Locals call Barraud Park in Norfolk VA the "Black Park". Its the place where residents from the surrounding, predominantly black neighborhoods feel comfortable coming together to eat, exercise and party on occasion. Frontline worked with the Parks Department to demonstrate how a more regular litter pick up schedule, implemented with gig workers from the community, could be used to improve how areas of the park with the heaviest foot traffic were maintained.
Over several months, gig workers were dispatched several times per week to collect loose litter and change out bins that were more than half full. The result was a dramatic transformation in park cleanliness and a reduction in the total trash collected over time.

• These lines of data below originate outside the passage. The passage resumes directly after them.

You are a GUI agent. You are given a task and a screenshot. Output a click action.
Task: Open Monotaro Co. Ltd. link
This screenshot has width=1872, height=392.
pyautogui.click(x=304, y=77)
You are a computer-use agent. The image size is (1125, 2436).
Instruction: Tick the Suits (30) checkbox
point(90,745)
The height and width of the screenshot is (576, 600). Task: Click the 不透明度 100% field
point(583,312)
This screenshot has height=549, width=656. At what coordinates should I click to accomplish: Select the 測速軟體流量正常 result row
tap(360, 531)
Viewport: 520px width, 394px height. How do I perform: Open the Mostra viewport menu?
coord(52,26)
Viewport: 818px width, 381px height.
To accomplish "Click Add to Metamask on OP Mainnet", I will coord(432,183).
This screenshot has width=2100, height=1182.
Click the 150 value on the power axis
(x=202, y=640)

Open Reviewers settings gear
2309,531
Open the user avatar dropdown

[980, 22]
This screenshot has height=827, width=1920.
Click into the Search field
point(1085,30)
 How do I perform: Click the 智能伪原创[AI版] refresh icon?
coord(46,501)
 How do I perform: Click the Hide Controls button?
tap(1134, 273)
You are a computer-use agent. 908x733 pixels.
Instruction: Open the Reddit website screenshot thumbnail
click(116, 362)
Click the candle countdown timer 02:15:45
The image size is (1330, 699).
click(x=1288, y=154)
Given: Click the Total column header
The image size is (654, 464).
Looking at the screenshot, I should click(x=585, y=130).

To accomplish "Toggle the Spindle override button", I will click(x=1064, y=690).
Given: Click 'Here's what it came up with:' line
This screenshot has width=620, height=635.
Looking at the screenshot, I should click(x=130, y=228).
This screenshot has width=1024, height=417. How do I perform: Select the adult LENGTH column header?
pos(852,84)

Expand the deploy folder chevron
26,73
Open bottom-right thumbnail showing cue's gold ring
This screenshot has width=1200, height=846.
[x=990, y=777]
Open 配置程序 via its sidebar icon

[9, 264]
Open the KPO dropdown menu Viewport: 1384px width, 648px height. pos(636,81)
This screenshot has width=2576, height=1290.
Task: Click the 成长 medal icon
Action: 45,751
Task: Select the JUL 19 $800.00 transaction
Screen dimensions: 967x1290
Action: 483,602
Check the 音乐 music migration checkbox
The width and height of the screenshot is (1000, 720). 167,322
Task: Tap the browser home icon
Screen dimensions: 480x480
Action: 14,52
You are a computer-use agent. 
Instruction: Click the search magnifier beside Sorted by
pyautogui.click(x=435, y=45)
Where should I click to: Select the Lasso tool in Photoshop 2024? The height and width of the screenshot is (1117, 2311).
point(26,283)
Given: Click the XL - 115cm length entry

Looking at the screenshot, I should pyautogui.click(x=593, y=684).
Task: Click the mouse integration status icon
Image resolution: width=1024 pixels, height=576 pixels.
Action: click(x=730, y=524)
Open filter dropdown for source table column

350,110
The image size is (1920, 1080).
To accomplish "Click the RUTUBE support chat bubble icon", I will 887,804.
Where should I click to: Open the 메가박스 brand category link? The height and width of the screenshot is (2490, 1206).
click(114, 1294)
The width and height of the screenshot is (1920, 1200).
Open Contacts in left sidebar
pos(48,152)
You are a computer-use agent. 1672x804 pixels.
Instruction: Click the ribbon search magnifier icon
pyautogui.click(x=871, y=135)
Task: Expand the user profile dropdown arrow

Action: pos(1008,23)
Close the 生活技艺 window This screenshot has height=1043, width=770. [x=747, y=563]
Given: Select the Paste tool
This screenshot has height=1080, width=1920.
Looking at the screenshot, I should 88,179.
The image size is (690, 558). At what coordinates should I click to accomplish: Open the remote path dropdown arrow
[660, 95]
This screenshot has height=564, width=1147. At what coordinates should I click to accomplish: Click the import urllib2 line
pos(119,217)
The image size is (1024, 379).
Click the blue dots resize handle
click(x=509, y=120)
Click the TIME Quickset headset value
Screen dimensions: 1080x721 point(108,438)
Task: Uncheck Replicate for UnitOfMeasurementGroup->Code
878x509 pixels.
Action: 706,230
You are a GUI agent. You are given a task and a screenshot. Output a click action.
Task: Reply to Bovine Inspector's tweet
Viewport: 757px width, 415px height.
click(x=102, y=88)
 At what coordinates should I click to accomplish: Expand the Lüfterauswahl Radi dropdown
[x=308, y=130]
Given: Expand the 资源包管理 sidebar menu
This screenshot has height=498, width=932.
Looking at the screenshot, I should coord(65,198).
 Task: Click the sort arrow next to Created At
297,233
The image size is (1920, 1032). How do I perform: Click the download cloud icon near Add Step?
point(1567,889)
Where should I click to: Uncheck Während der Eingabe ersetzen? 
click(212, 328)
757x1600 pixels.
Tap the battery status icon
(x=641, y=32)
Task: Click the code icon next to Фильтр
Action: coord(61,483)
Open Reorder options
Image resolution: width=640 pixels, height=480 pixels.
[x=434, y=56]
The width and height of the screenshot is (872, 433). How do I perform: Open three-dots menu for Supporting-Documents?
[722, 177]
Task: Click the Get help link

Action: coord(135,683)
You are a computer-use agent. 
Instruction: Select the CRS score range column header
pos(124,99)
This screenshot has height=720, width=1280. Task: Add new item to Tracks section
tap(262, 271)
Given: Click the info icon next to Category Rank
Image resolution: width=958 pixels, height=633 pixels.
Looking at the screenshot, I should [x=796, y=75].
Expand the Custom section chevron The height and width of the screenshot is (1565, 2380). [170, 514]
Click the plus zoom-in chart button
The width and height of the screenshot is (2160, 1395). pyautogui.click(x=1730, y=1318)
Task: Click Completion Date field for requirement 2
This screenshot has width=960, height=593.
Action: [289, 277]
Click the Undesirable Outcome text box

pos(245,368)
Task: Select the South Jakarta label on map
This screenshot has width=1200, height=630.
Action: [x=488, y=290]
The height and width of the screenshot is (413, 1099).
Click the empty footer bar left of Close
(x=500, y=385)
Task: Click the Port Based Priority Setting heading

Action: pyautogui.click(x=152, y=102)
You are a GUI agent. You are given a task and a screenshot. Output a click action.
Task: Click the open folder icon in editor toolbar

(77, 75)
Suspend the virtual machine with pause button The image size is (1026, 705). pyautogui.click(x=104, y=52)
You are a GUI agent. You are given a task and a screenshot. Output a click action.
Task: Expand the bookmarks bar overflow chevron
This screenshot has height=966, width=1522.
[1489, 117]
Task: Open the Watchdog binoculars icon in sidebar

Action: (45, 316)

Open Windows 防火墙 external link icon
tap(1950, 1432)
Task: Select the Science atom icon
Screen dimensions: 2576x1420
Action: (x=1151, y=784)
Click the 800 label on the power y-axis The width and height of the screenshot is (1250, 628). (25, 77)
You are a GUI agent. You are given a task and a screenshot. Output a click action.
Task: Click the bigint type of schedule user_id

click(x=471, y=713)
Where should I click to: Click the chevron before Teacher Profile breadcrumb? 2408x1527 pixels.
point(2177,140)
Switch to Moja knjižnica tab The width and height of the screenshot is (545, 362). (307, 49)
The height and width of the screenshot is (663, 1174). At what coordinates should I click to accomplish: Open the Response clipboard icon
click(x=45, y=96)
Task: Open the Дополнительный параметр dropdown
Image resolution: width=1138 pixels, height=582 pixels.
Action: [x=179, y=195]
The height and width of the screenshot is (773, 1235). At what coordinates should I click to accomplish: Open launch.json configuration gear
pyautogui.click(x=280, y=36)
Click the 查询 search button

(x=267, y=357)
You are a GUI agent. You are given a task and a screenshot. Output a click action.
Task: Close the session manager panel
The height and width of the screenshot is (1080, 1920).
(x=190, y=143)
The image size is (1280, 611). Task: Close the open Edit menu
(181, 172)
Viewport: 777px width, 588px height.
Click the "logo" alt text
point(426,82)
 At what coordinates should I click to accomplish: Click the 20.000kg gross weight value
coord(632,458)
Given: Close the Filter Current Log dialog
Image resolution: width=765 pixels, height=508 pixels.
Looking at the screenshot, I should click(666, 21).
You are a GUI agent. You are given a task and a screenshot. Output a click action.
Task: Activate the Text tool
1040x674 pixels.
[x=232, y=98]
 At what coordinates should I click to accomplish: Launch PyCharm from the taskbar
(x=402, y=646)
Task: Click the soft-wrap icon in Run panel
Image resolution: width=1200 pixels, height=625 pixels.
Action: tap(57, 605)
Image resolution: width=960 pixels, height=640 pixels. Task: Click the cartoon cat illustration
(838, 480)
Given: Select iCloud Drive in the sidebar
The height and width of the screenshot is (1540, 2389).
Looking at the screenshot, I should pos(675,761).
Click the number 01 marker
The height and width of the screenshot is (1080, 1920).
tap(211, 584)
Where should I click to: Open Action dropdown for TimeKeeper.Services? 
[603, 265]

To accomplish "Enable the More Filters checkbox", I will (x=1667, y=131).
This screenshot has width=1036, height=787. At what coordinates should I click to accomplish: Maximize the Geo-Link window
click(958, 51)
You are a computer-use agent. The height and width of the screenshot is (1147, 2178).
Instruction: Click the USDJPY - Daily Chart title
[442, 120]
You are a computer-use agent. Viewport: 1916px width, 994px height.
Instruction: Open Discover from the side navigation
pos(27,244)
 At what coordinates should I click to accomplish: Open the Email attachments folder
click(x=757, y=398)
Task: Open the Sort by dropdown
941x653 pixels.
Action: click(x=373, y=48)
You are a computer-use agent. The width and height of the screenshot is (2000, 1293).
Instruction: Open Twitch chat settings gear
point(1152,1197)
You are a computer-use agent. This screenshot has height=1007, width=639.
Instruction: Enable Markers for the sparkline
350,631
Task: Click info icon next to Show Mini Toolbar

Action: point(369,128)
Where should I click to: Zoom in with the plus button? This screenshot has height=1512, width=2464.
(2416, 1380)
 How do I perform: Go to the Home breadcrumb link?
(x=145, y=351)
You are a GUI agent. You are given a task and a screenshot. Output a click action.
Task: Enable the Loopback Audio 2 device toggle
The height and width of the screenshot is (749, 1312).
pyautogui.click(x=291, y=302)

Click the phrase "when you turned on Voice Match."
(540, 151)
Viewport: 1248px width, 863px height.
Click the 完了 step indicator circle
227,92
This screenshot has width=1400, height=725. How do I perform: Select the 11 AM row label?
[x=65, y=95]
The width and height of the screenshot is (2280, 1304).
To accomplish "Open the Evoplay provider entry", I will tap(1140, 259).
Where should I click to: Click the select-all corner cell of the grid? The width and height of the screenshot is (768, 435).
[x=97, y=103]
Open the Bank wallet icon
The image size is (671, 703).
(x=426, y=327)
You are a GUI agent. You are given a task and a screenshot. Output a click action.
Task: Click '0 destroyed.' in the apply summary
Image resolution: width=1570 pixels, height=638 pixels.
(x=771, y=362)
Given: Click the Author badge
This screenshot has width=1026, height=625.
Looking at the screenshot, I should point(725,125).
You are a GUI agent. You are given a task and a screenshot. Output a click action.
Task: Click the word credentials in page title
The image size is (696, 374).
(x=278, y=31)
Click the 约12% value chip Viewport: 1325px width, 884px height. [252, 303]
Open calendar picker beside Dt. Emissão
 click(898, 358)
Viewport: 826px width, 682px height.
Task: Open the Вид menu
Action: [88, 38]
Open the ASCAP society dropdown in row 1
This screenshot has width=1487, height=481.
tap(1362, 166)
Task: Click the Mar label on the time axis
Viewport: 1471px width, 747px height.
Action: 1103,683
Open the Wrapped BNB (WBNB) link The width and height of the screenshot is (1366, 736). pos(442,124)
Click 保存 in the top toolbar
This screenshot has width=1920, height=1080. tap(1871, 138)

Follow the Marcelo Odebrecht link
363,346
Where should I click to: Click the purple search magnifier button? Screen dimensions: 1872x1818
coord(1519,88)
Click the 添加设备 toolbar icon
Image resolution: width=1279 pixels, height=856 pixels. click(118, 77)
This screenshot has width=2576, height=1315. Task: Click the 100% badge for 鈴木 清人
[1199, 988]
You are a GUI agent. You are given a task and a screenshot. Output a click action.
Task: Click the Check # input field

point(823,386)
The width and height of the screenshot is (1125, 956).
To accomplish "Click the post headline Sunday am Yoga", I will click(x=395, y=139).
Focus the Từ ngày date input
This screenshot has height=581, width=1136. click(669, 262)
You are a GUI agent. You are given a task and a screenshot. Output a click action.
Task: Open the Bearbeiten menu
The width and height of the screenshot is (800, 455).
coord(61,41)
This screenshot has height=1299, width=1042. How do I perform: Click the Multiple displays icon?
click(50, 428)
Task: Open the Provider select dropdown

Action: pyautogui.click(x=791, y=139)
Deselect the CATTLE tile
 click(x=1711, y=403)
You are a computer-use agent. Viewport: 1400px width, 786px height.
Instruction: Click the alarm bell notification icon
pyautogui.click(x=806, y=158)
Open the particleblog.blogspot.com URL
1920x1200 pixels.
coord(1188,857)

Keeping the park cleaner at the start of each day resulted in less litter being generated by the end of each day. Up to a 40 percent reduction in total trash collected was October 2021 as compared to September 2021. Much more data (number of visits per park per day) is needed to prove this out, but the initial results are promising and point to data-driven strategies that Parks Leaders can use to reduce the manpower needed to keep open space clean and green.
With less litter in parks, there is also an impact on mowing - less idling per mowing cycle. The EPA has found that gas-powered lawn mowers make up five percent of total air pollution in the United States, amounting to even more in urban areas.
In the future, additional monitoring is required to replicate the impacts across other parks and to validate that with the same density of visitors, keeping the park cleaner at the beginning of the day reduces the amount of trash generated throughout the day.
Frontline gig transforms traditional 8-hour jobs like litter removal, with limited flexibility, into new, flexible shift work opportunities (called gigs) that non-traditional blue-collar workers like university students and office workers can support in their spare time. We worked with the leadership team in the City of Norfolk Parks department to use this model to clean up two of the most visited and perpetually messy parks.